DIRECTIONS:
Produce a word-for-word copy of the lines from the one that contains "Where should I" to the final line of the data below, with all pictures dropped.

SUPPLIED MATERIAL:
----

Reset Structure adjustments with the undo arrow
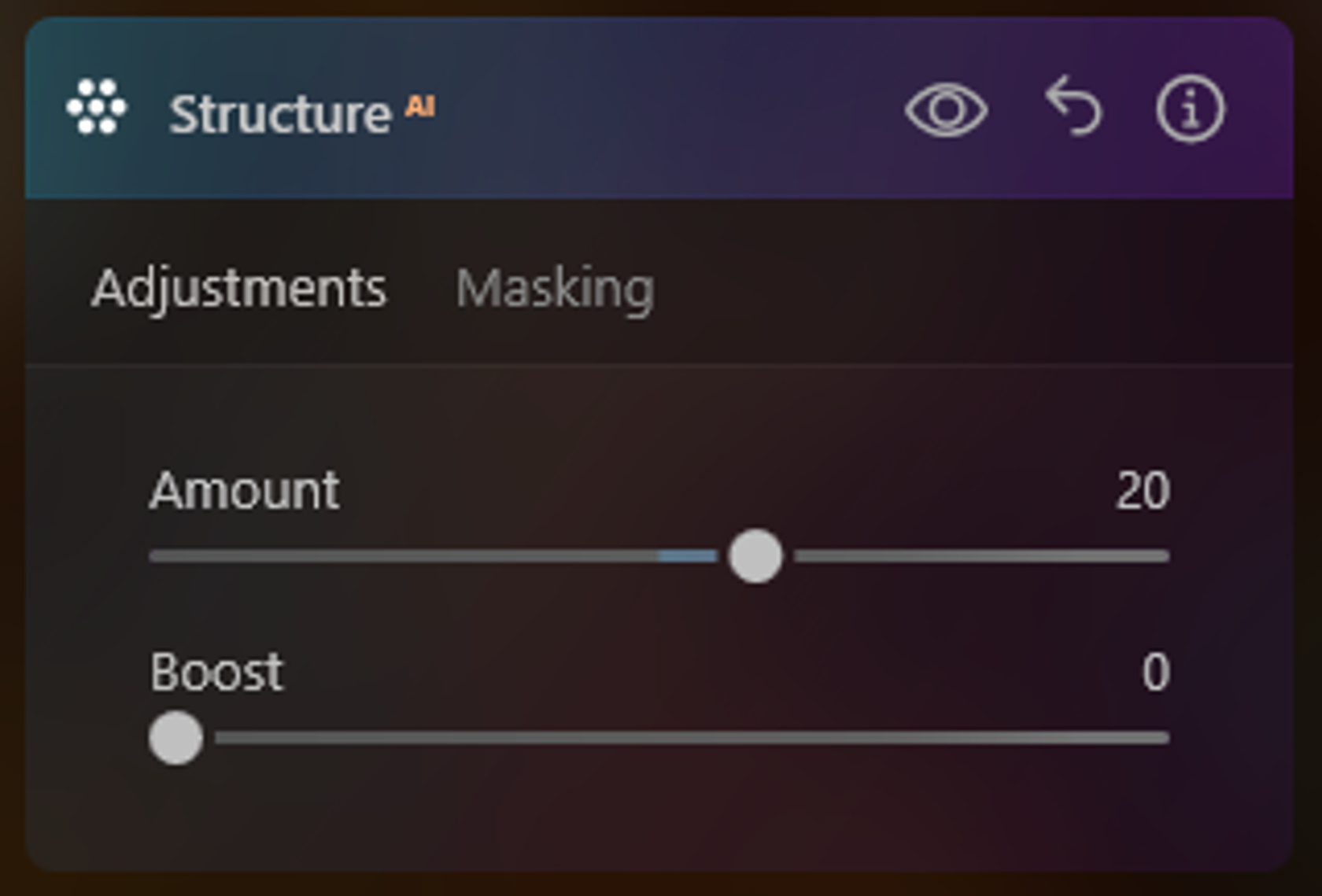(1074, 107)

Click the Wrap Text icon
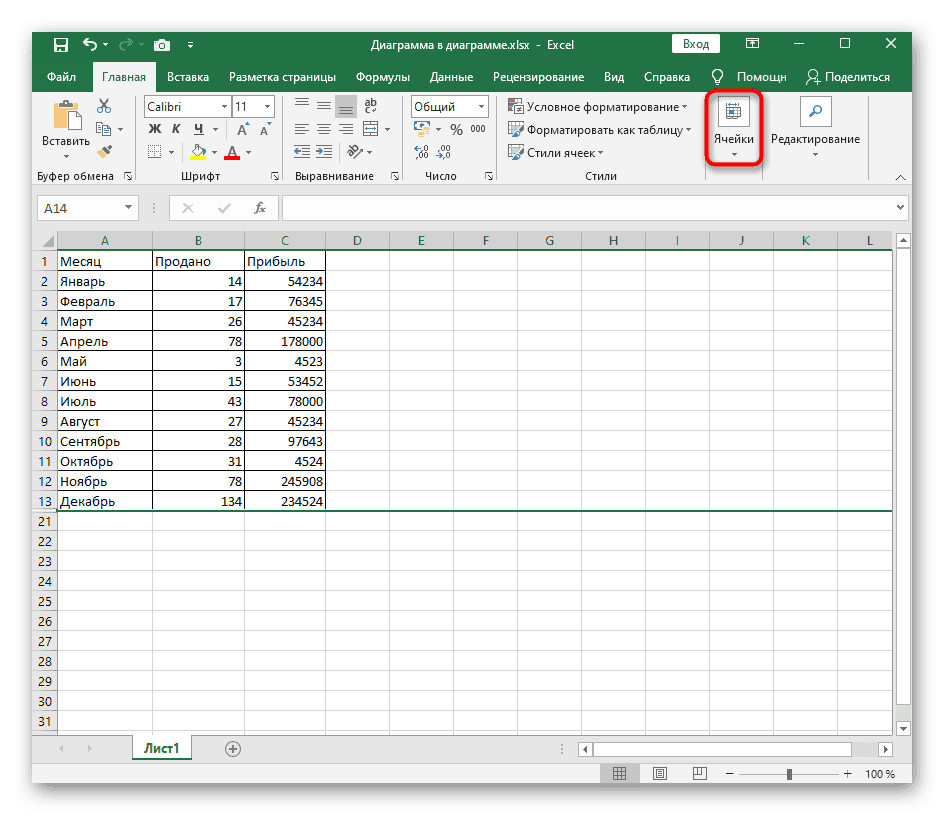coord(371,106)
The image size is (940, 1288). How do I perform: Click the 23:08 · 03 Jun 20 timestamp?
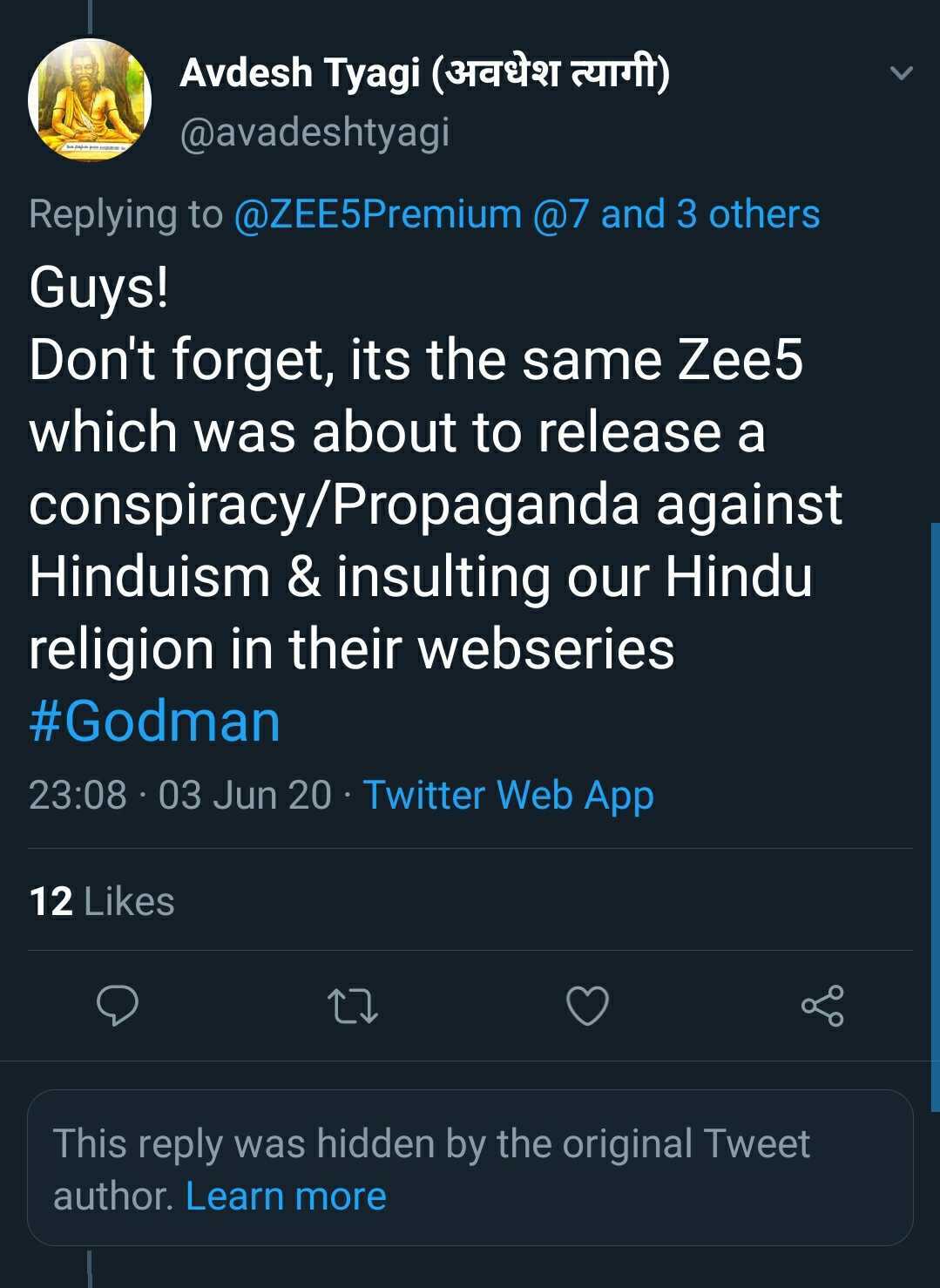[x=180, y=795]
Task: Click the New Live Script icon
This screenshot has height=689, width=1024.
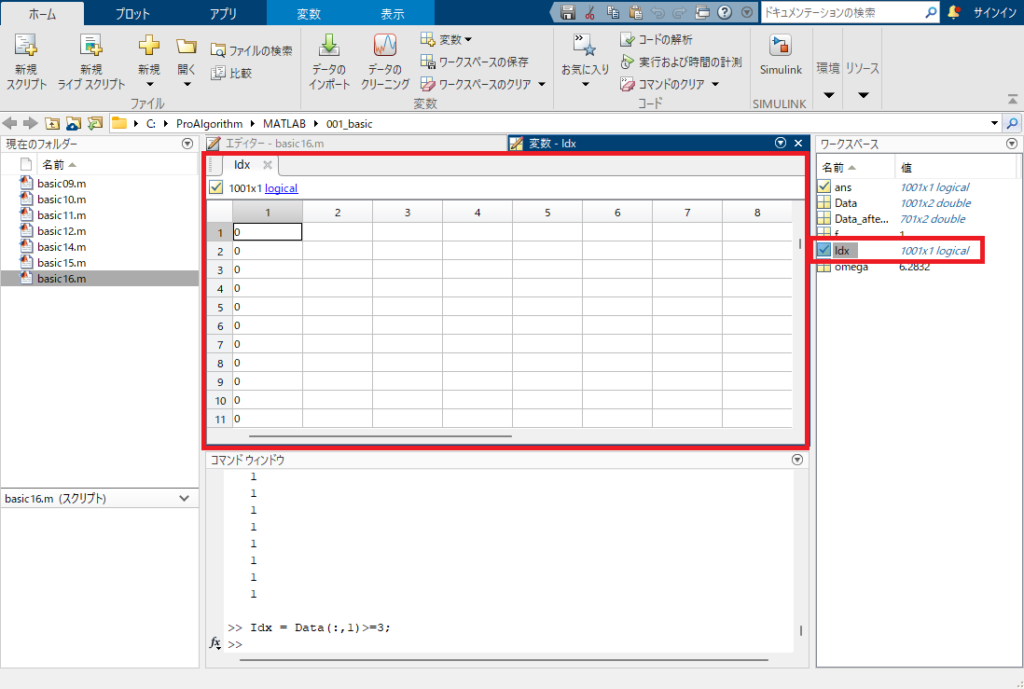Action: tap(91, 46)
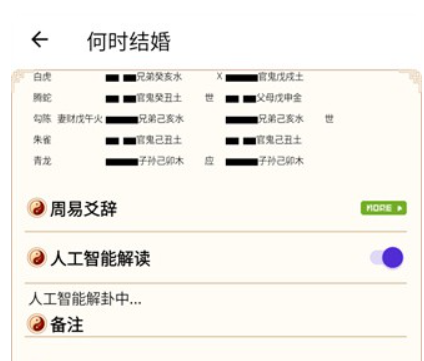Tap the 白虎 row's broken line symbol

(x=121, y=78)
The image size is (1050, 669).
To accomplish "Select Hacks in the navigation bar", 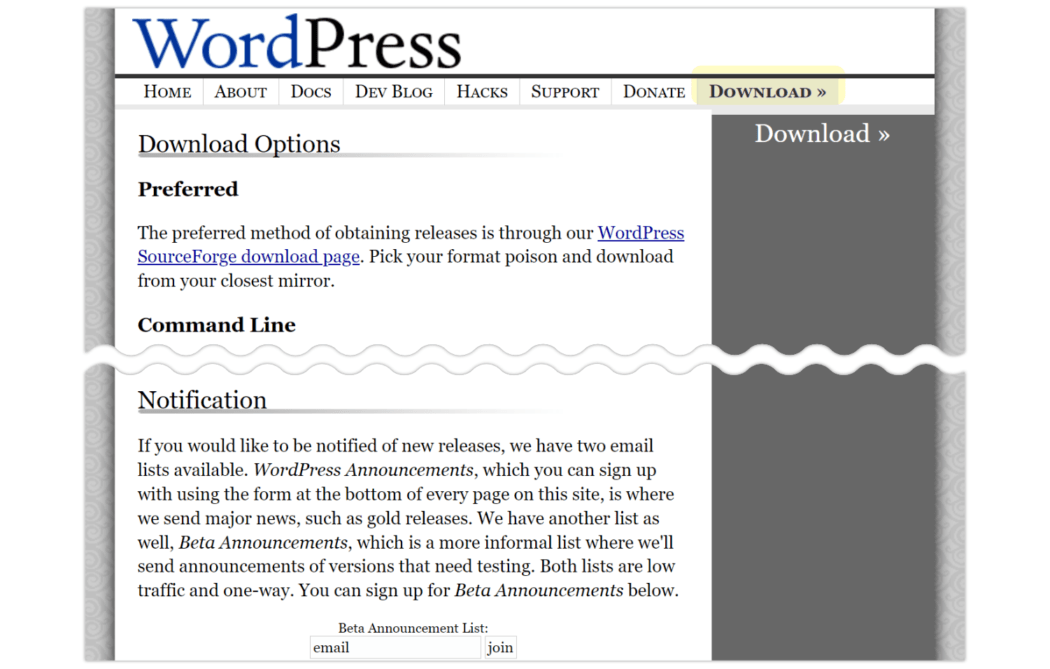I will click(481, 92).
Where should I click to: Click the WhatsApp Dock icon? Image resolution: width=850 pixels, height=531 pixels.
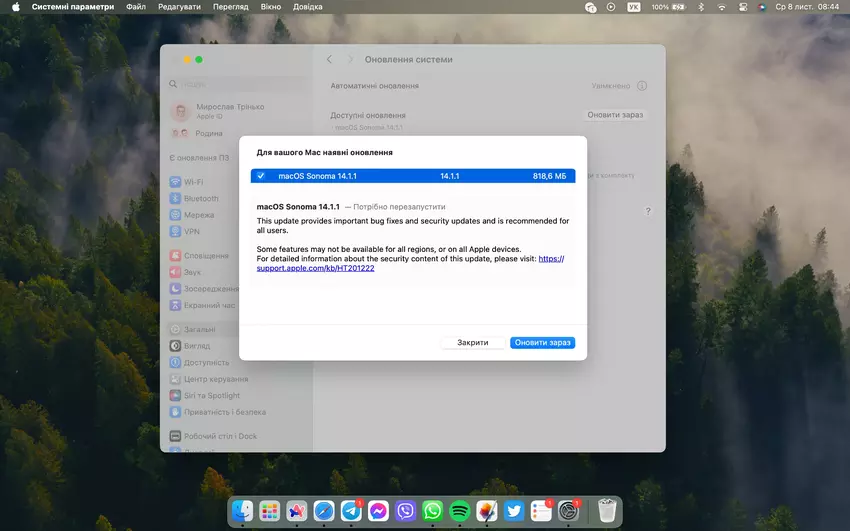click(x=433, y=511)
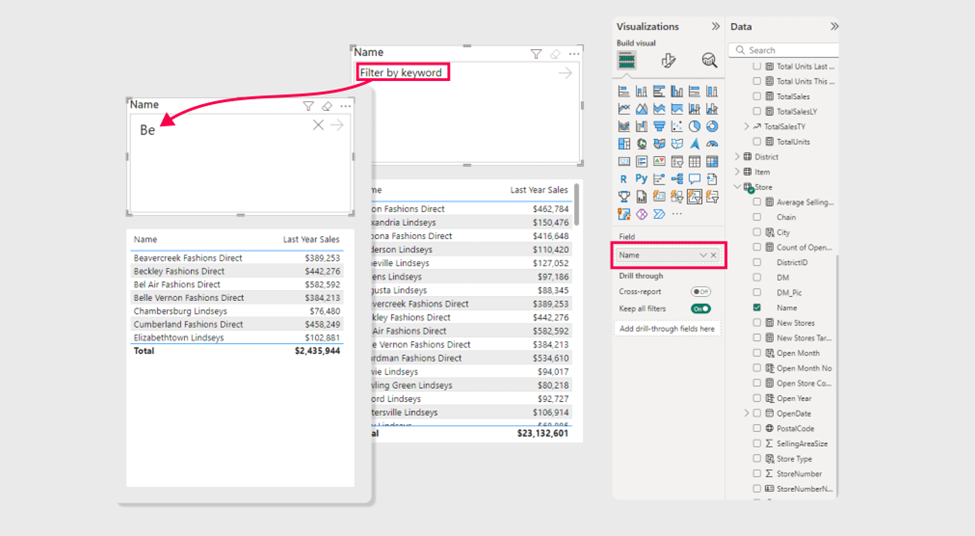Click the Format visual paintbrush icon
This screenshot has width=975, height=536.
[x=668, y=61]
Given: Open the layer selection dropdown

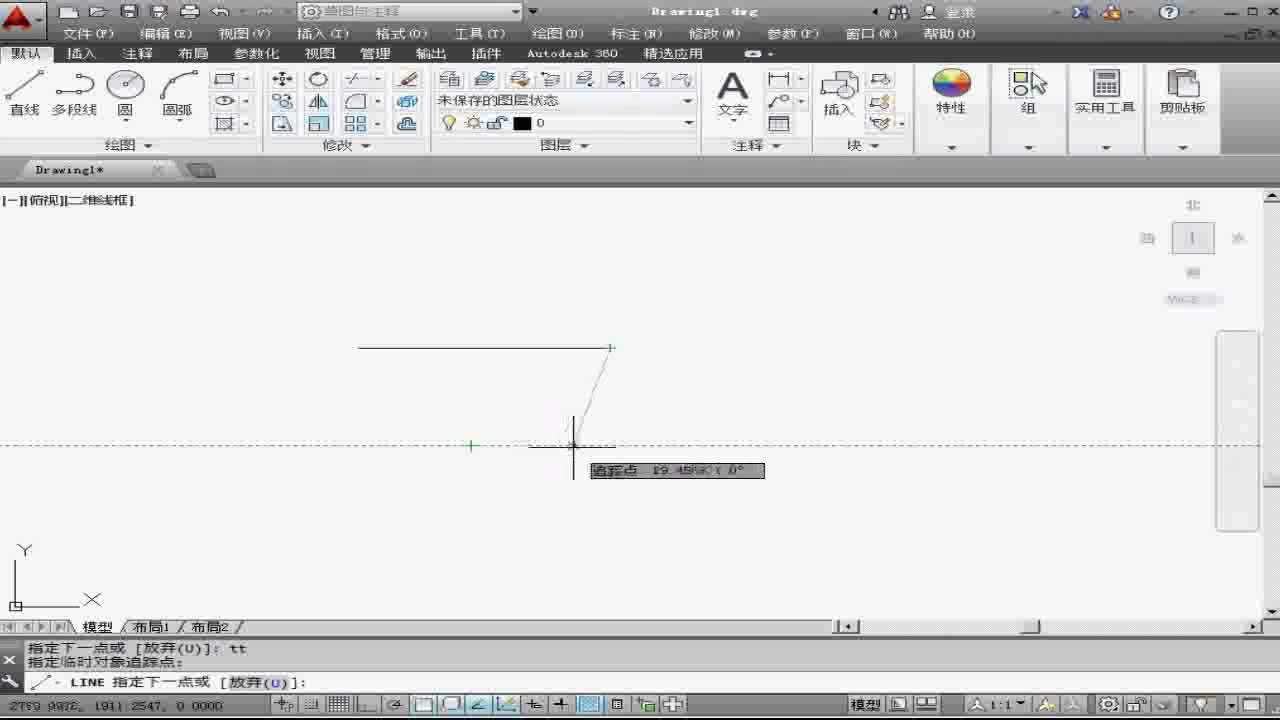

----

TASK SOLUTION:
Where should I click to: Click the WhatsApp Dock icon? Image resolution: width=850 pixels, height=531 pixels.
click(x=433, y=511)
Click the Format visual paintbrush icon
This screenshot has width=975, height=536.
[x=668, y=61]
Given: Open the layer selection dropdown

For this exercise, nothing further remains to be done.